Clinical Solutions Blog

5 Golden Secrets to Successfully Expanding Into a Second Clinic

Posted by Rick Lau on Feb 3, 2016 2:00:00 PM

Expand_Second_Physiotherapy_Clinic_Location.jpg

I love it when members ask our expert panel about problems they are struggling with or things that keep them up at night.

Recently, one of my members asked: “I’m ready to expand and add a second location but don’t know where to start, can you help?”

Meet Mr Clinic Owner from the Greater Toronto Area. Mr Clinic Owner has a 3500+ sf multi-disciplinary health clinic that has a big focus on sports medicine and rehabilitation. The clinic offers everything from physiotherapists, chiropractors, massage therapists, nutritionists, acupuncturists and personal trainers. What I am particularly impressed with is how awesome their gym area is. And, how they have personal trainers and sports conditioning specialists providing one on one and group fitness classes.

With such diversity and great service offerings, I can see why Mr Clinic Owner is considering expanding the enterprise.
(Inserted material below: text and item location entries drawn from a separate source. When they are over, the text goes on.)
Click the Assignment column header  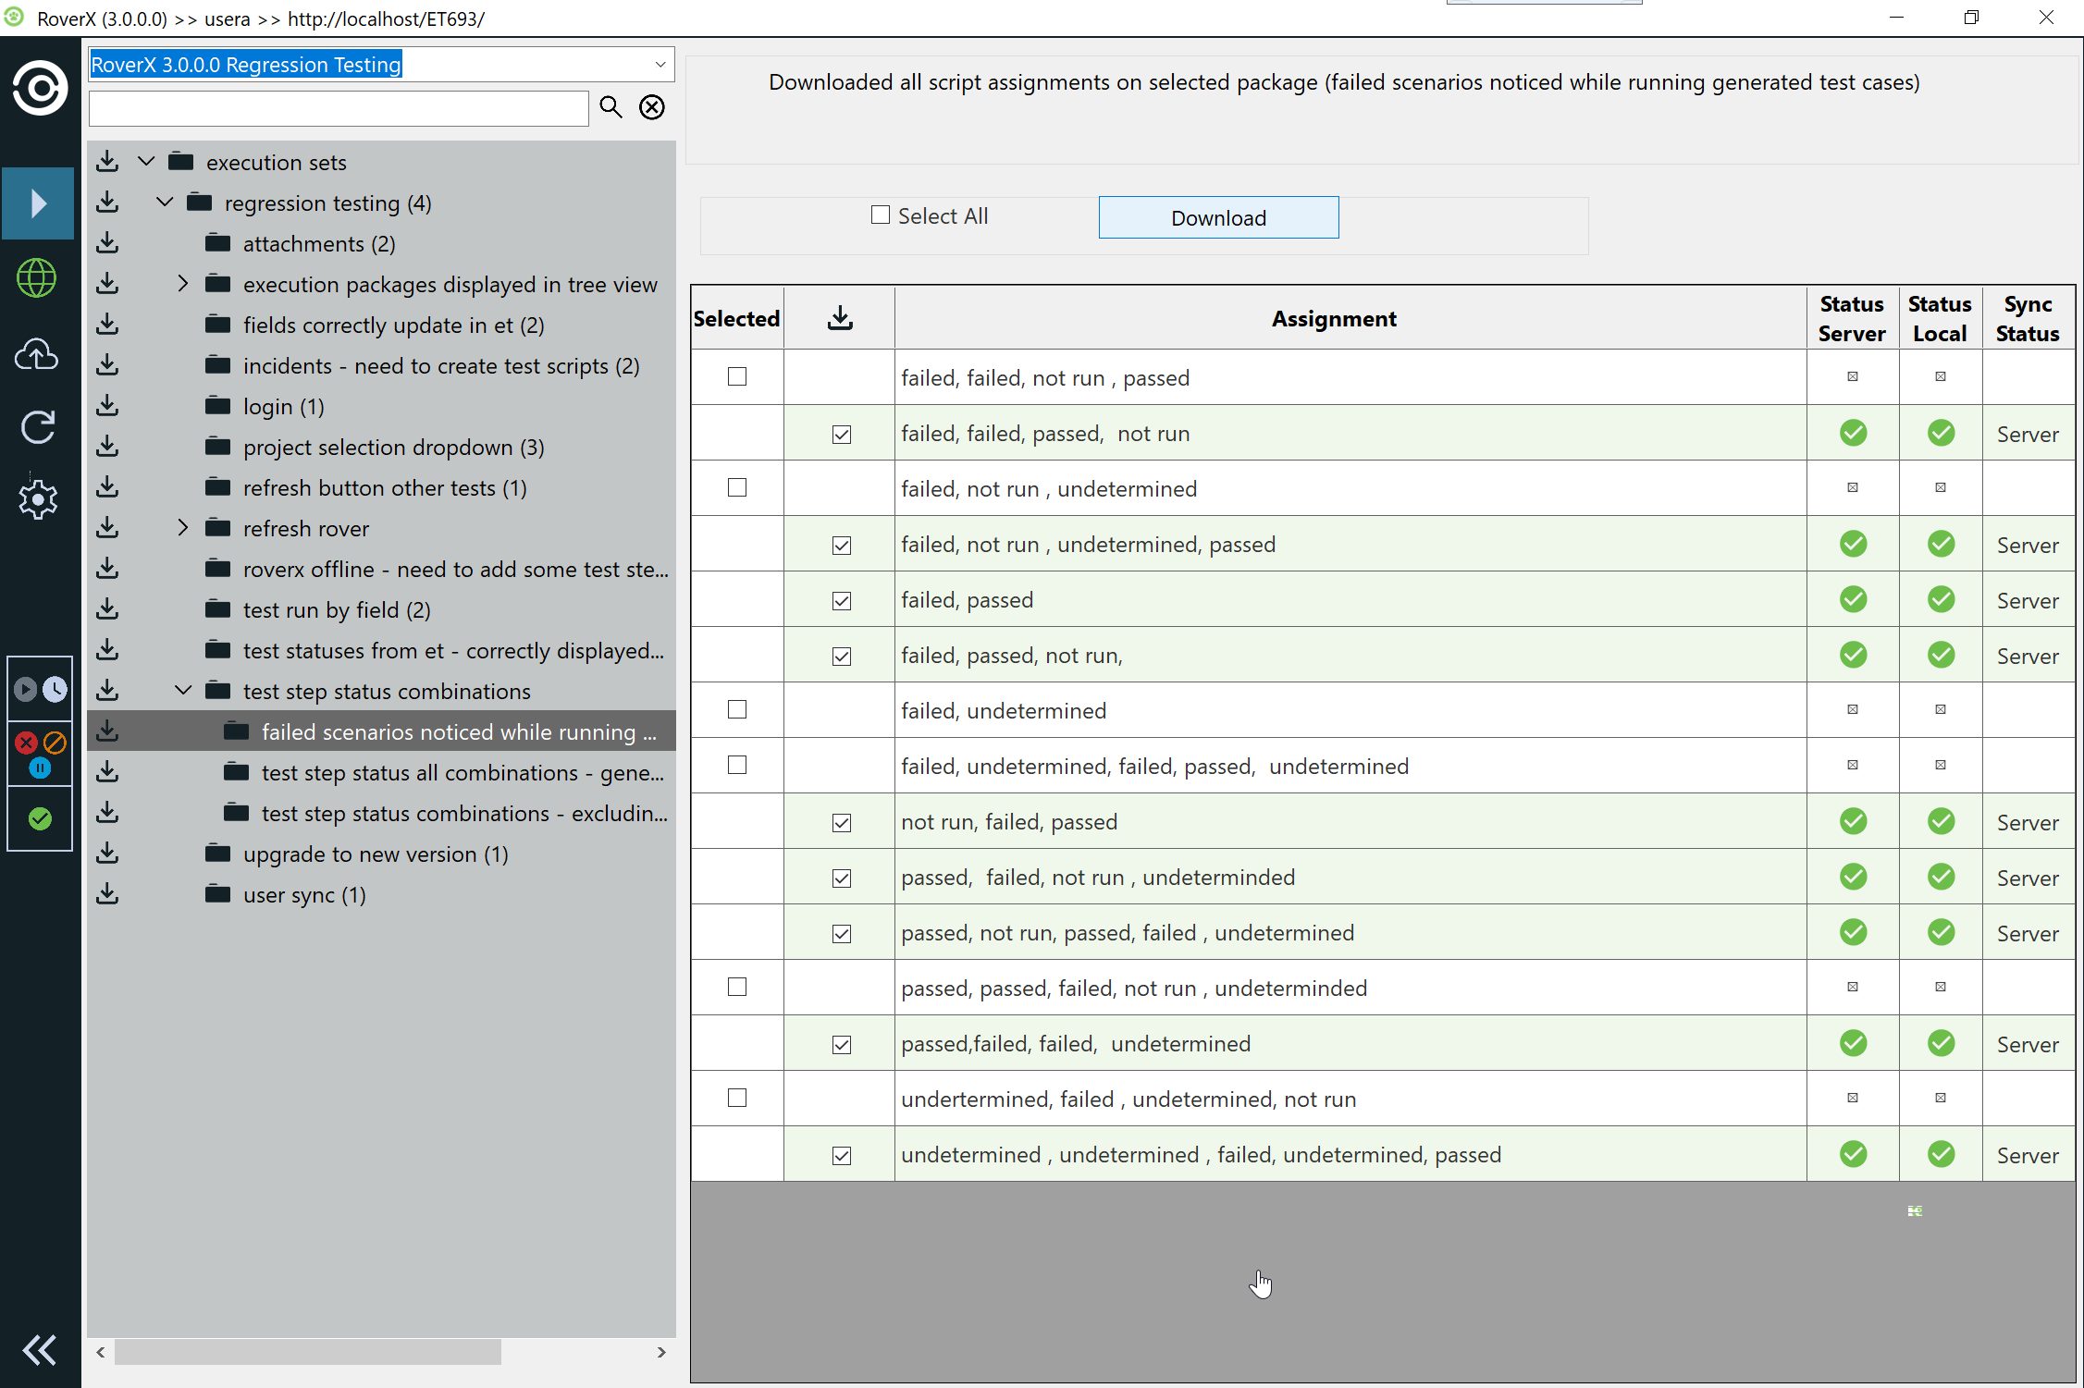point(1333,319)
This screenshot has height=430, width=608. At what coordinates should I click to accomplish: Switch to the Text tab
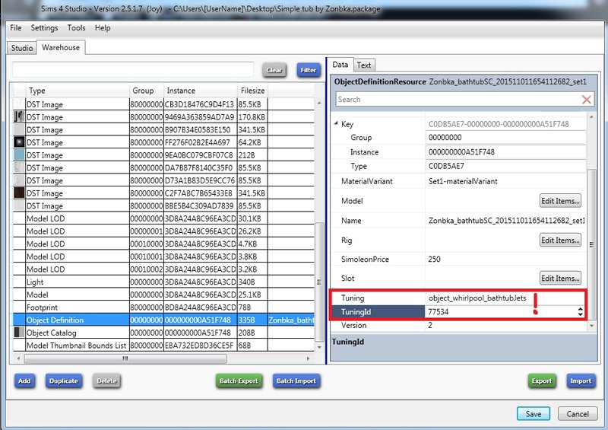click(364, 65)
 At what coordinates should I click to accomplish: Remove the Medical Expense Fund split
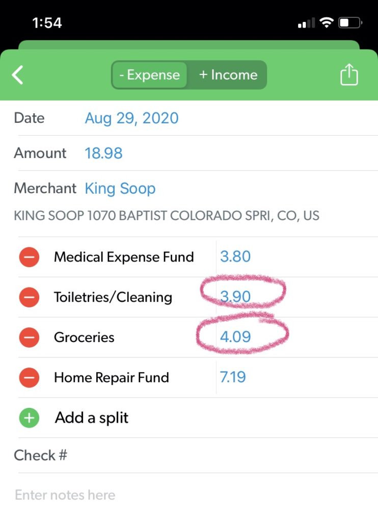pos(29,257)
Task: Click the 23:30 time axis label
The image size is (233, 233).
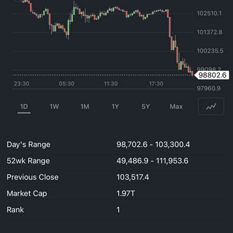Action: point(21,83)
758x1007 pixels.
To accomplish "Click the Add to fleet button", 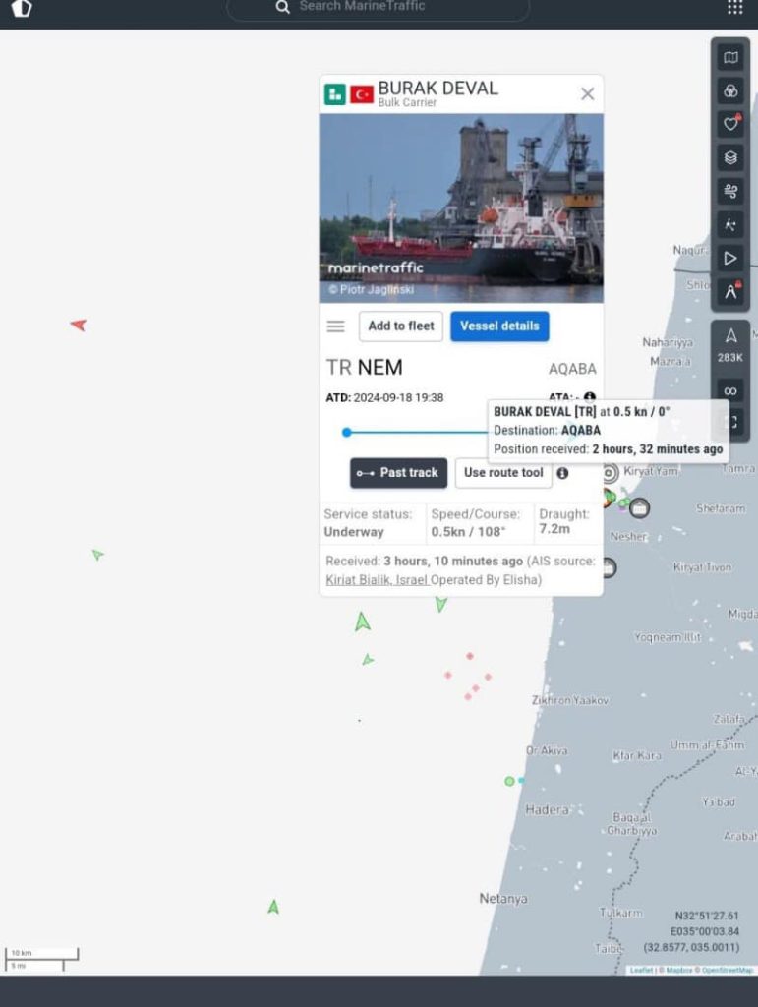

When your clinic is this awesome, you see your competitors adding new locations in new areas and you are tempted to expand, too. Or, it may be that a great opportunity presents itself that feels too good to give up. For example, a bunch of new doctors in your area or a new recreation center opportunity.

The ultimate question is how do you identify when to open a second location? Or if it’s worth opening a second location at all? Just because you own one successful location doesn’t necessarily mean you will be successful with owning two.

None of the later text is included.